Enfin, l’injection hormonale, peu employée en France, occupe une place non négligeable dans le monde puisque cette méthode est utilisée par 45 % des femmes d’âge reproductif en union au Kenya en 2015, 44 % au Mozambique en 2011 et 24 % au Pérou en 2014. Le cas de l’Espagne vient questionner l’idée d’une contraception essentiellement prise en charge par les femmes, puisque le recours à des méthodes considérées comme masculines (stérilisation masculine, préservatif et retrait) représente près de 53 % des usages contraceptifs contre 15 % en France et 37 % aux États-Unis d’Amérique. Ces différences d’usages entre pays ne peut s’expliquer que par l’analyse des contextes historiques et sociaux qui ont accompagné le développement du recours à la contraception.
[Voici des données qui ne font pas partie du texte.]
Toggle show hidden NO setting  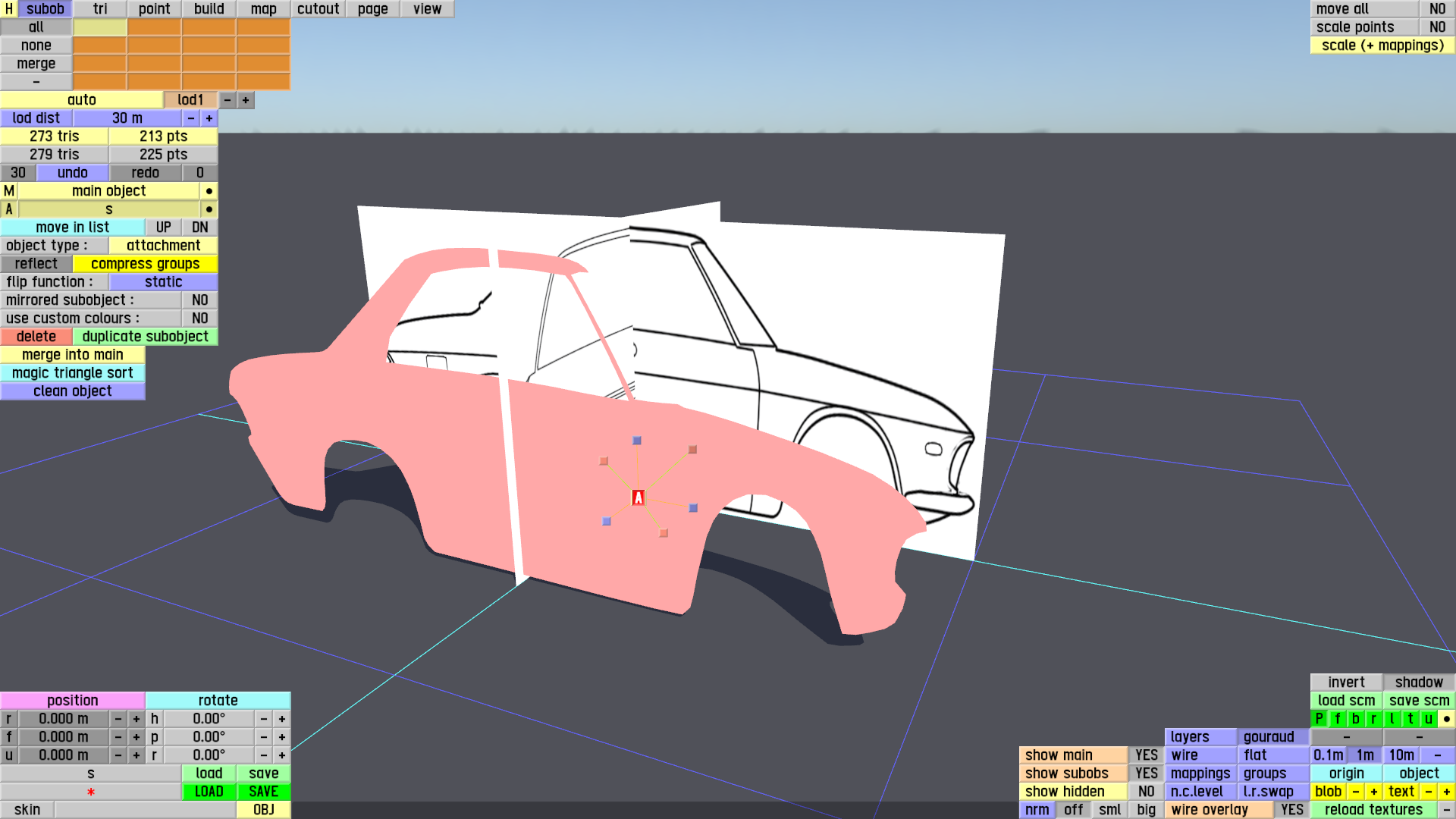(1146, 792)
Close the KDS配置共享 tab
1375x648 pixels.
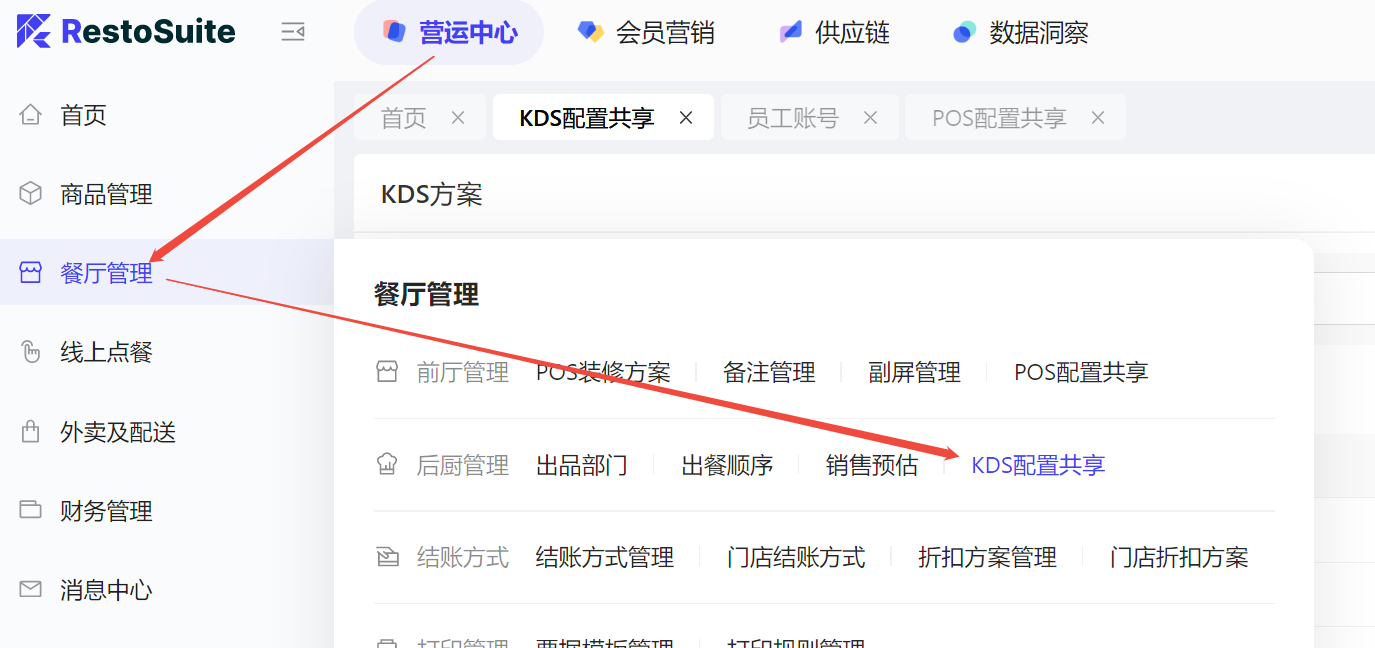pyautogui.click(x=686, y=118)
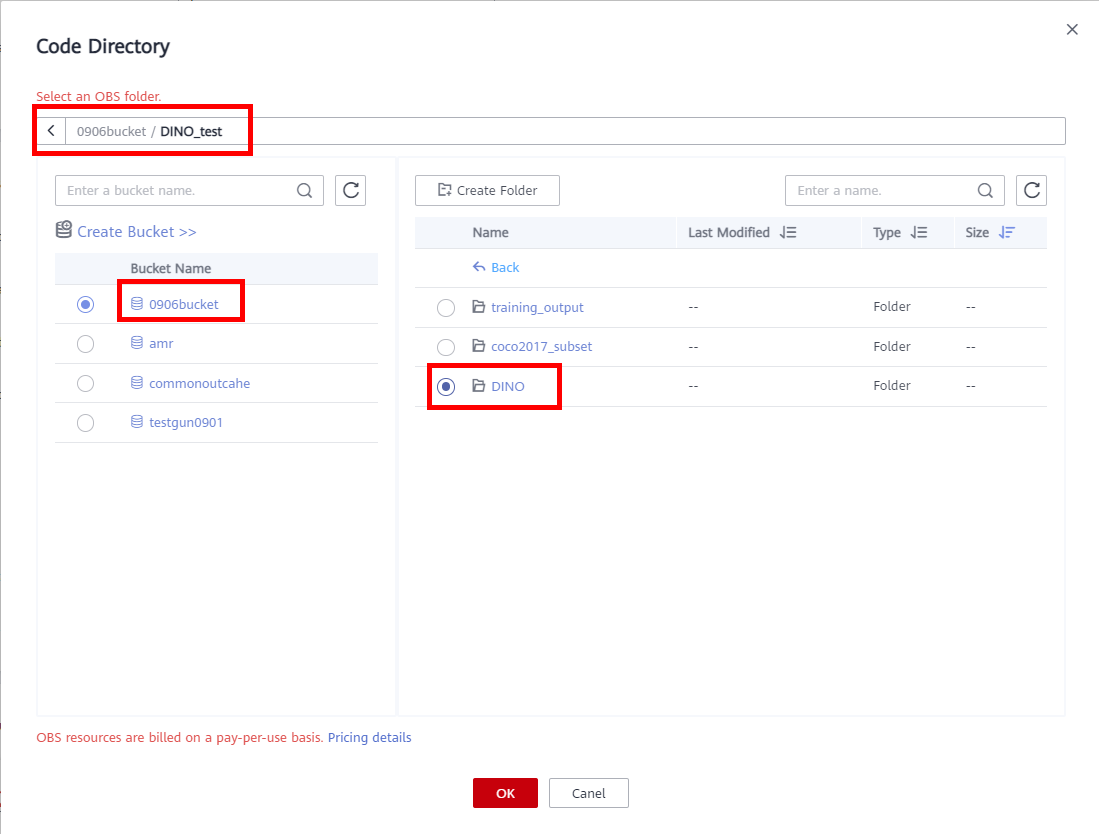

L'enquête de l'IFOP menée avec Illicomed "site d'information destiné à répondre à toutes les questions que vous pouvez vous poser sur les maladies, les traitements et la santé en général", montre qu'en 2018 la tendance s'accentue et "que la prolifération des débats sur les dangers des pilules contraceptives pouvait impacter fortement le choix des femmes quant à leur contraceptif : une dénonciation médiatique d’un grand nombre d’effets secondaires, peuvent expliquer que cette méthode contraceptive n’attire plus autant les femmes qu’avant, mais ce ne sont pas les seules raisons de ce phénomène." La contrainte quotidienne est aussi invoquée par les utilisatrices qui y ont renoncé. Et la croyance en un risque d'obésité : "Les risques sur la santé sont la raison N°1 de l’abandon de la pilule pour 51% des femmes en surpoids l’ayant arrêtée. En effet, le lien, selon elles, entre obésité et pilule augmenteraient les probabilités d’être victime de complications de santé." Beaucoup mettent aussi sur le compte des hormones la perte de la libido....
Si 80% des femmes ont déjà essayé la pilule au moins une fois dans leur vie, elles sont 37% actuellement sous traitement hormonal oral pour éviter une grossesse, 25% privilégiant le DIU (stérilet), 16% n’utilisant que le préservatif et 5% ayant installé l’implant. 8% des femmes n’utilisent aucune méthode anti-conception.